## 2020-07-25

### EA ideas 2: expected value and risk neutrality

2.6k words (9 minutes)

Posts in this series:
PREVIOUS | NEXT

The expected value (EV) of an event / choice / random variable is the sum, over all possible outcomes, of {value of outcome} times {probability of that outcome} (if all outcomes are equally likely, it is the average; if they’re not, it’s the probability-weighted average).

In general, a rational agent makes decisions that maximise the expected value of the things they care about. However, EV reasoning involves more subtleties than its mathematical simplicity suggests, in both the real world and in thought experiments.

Is a 50% chance of 1000€ exactly as good as a certain gain of 500€ (that is, are we risk-neutral?), or a 50% chance of 2000€ with a 50% chance of a 1000€ loss instead?

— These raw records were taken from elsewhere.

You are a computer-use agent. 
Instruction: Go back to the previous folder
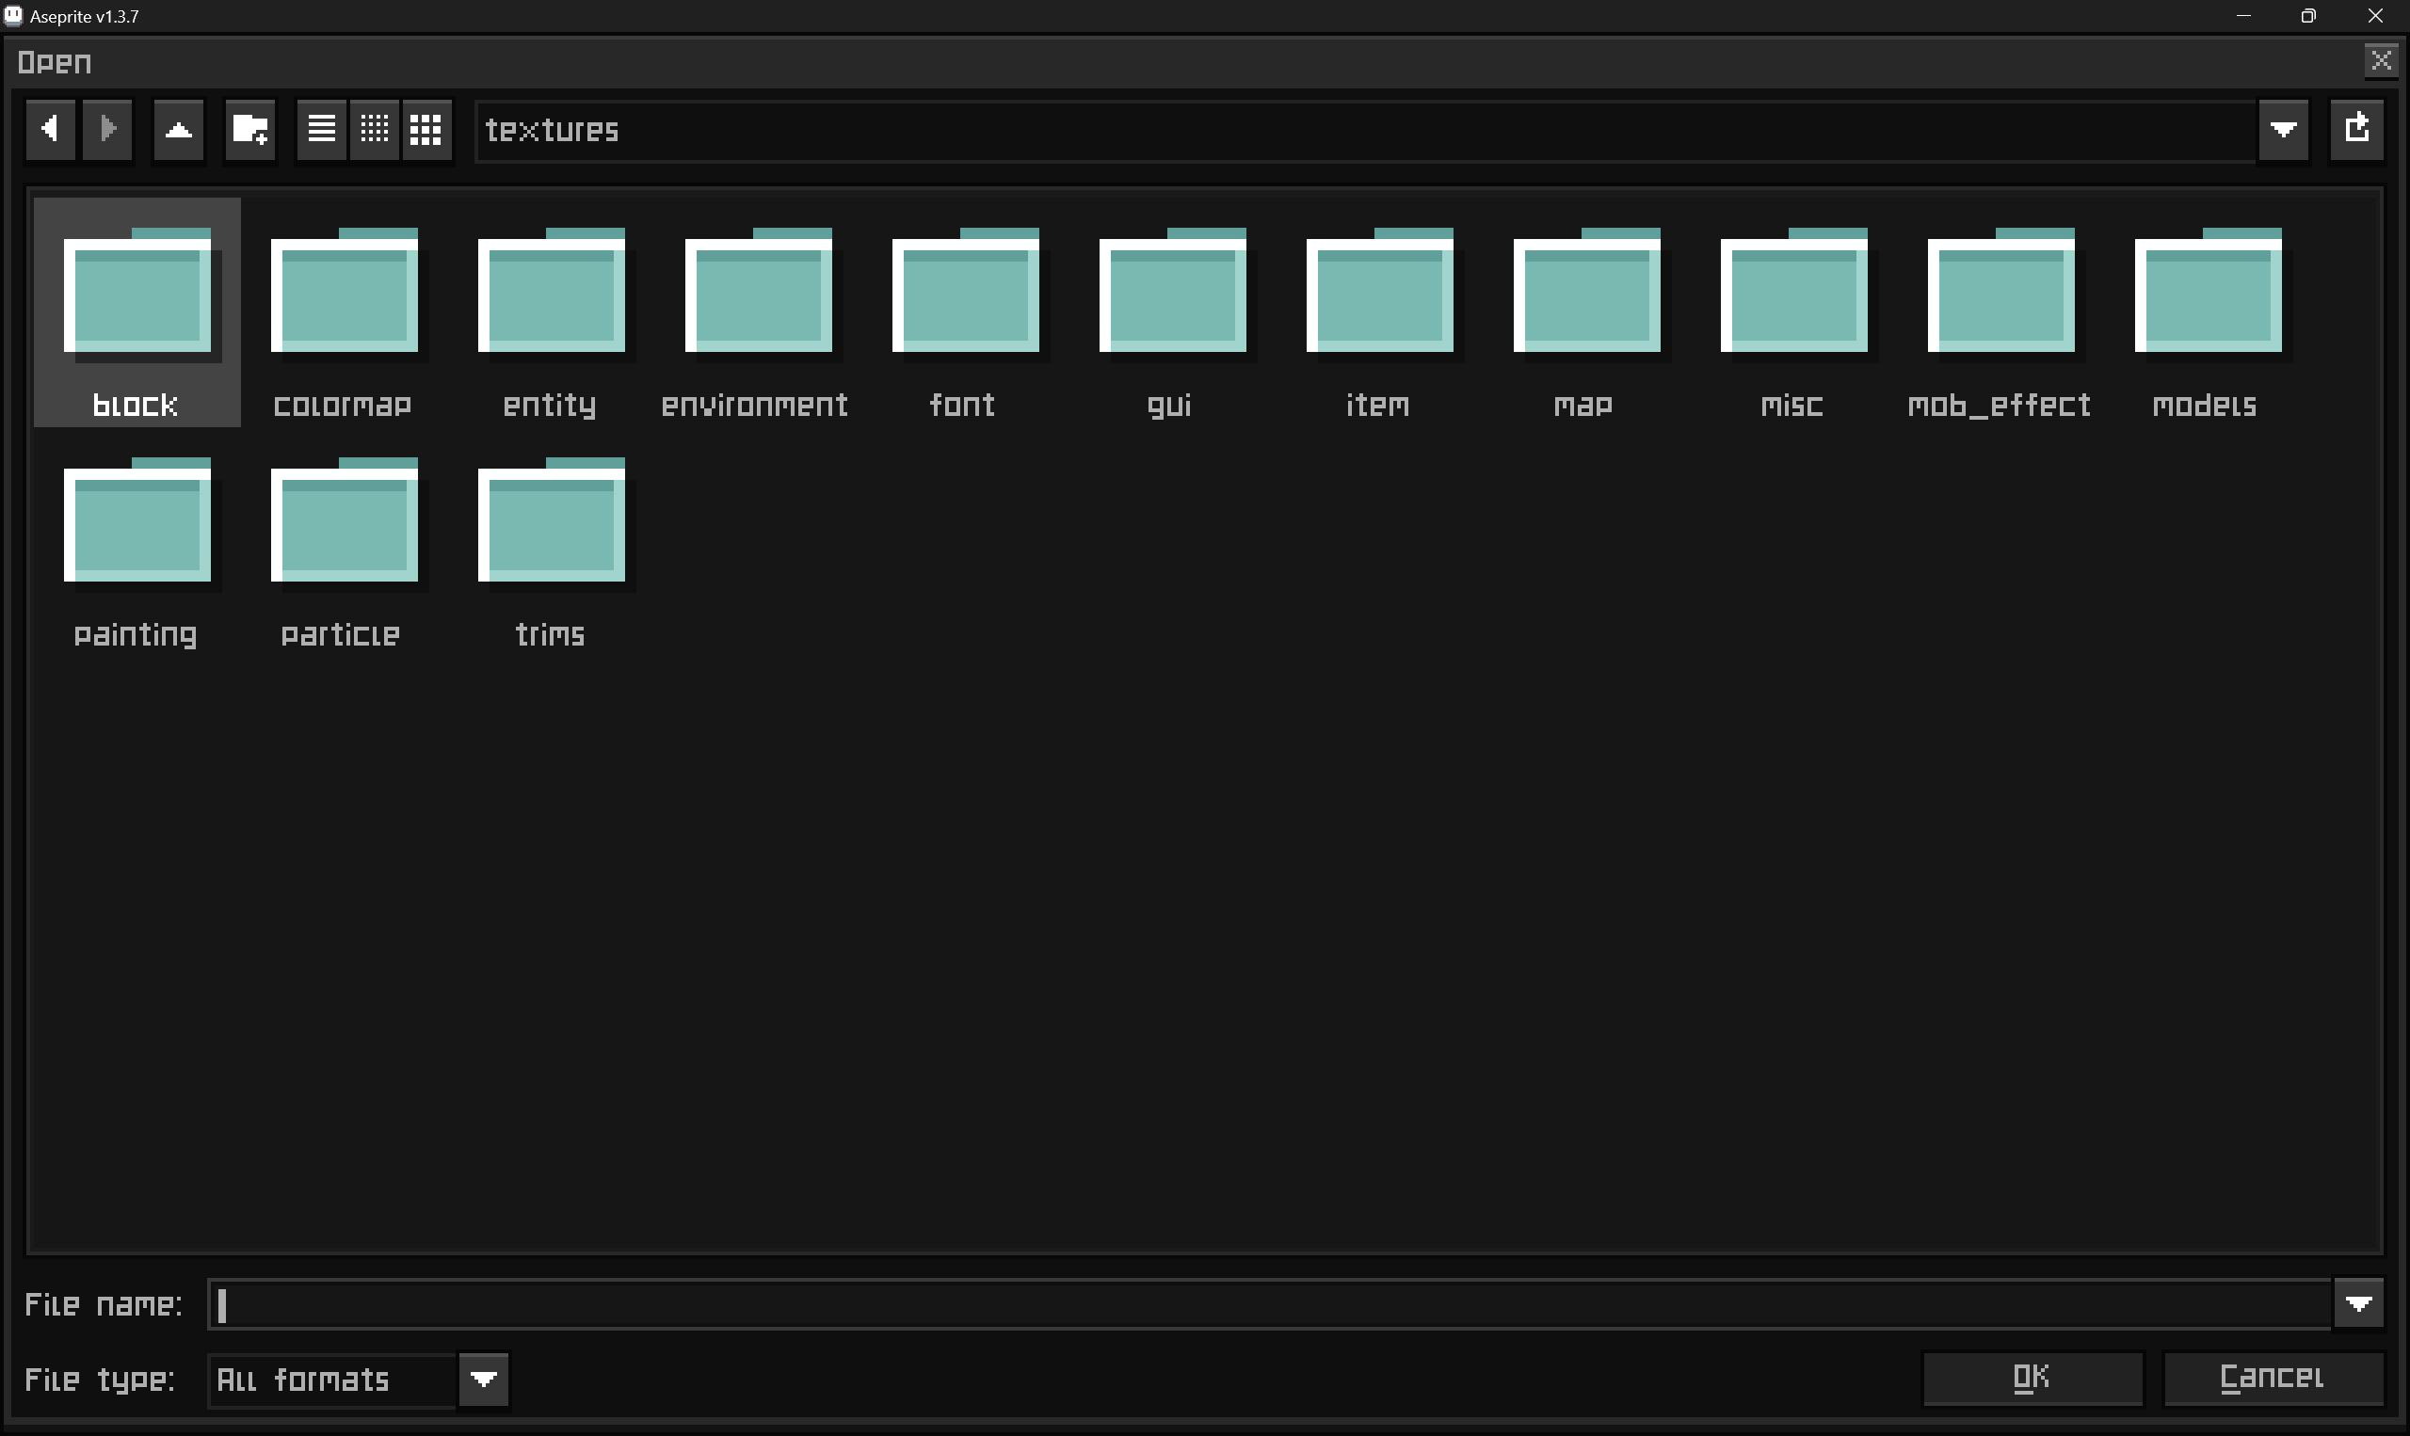[x=50, y=129]
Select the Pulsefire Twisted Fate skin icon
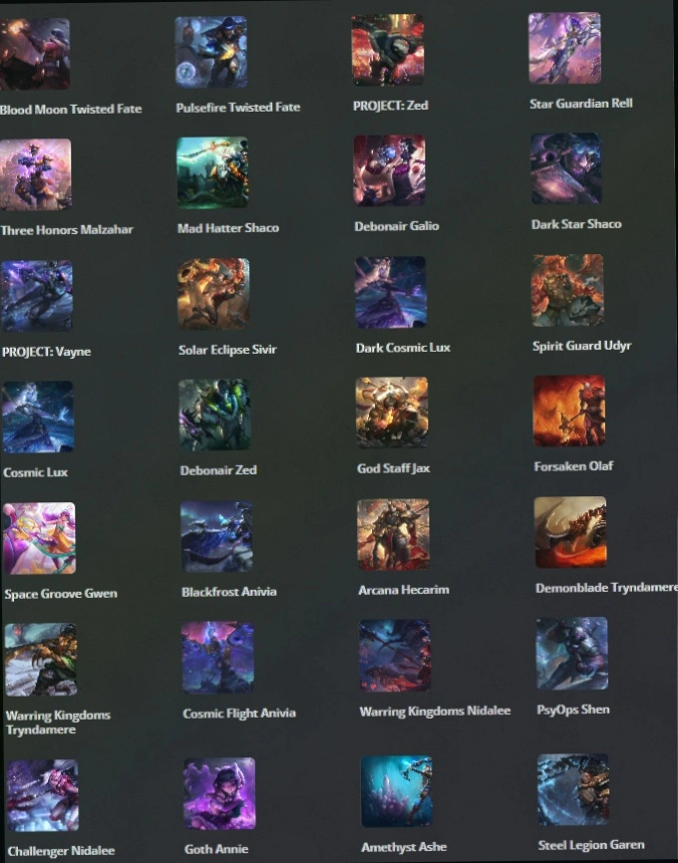The height and width of the screenshot is (863, 678). [211, 52]
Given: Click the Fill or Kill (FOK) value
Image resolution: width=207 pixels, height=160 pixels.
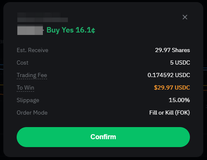Looking at the screenshot, I should tap(170, 113).
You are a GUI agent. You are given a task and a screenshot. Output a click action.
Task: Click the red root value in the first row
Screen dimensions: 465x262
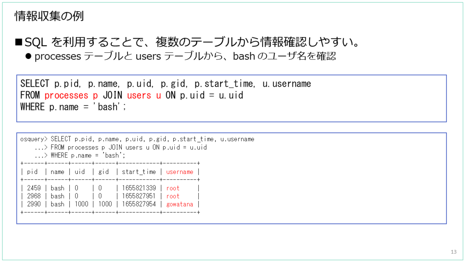pyautogui.click(x=173, y=188)
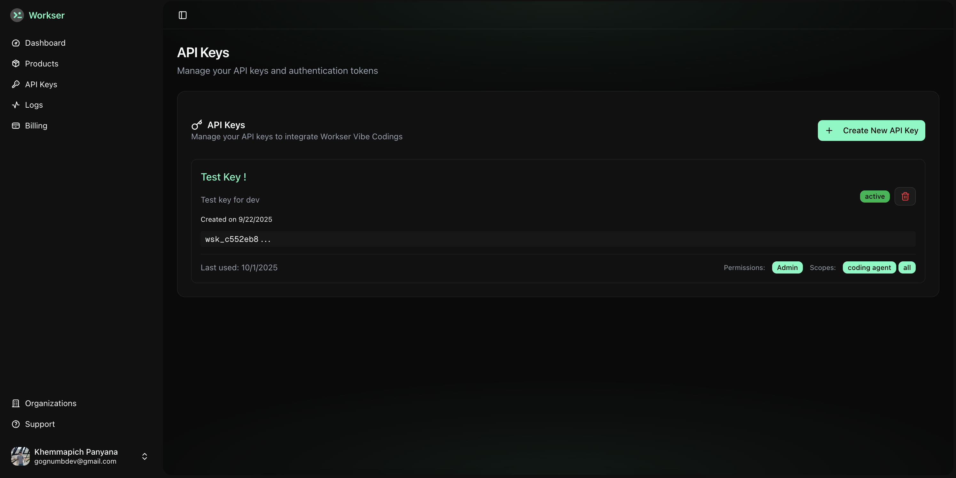This screenshot has height=478, width=956.
Task: Select the API Keys key icon in sidebar
Action: point(16,84)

Not necessarily. A bunch of research (and common sense) says people put decreasing value on an additional unit of money: the thousandth euro is worth more than the ten-thousandth. For example, average happiness scales roughly logarithmically with per-capita GDP. The thing to maximise in a monetary tradeoff is not the money, but the value you place on money; with a logarithmic relationship, the diminishing returns mean that more certain bets are better than naive EV-of-money reasoning implies. A related reason is that people weight losses more than gains, which makes the third case look worse than the first even if you don’t assume a logarithmic money->value function.

However, a (selfish) rational agent will still maximise EV in such decisions – not of money, but of what they get from it.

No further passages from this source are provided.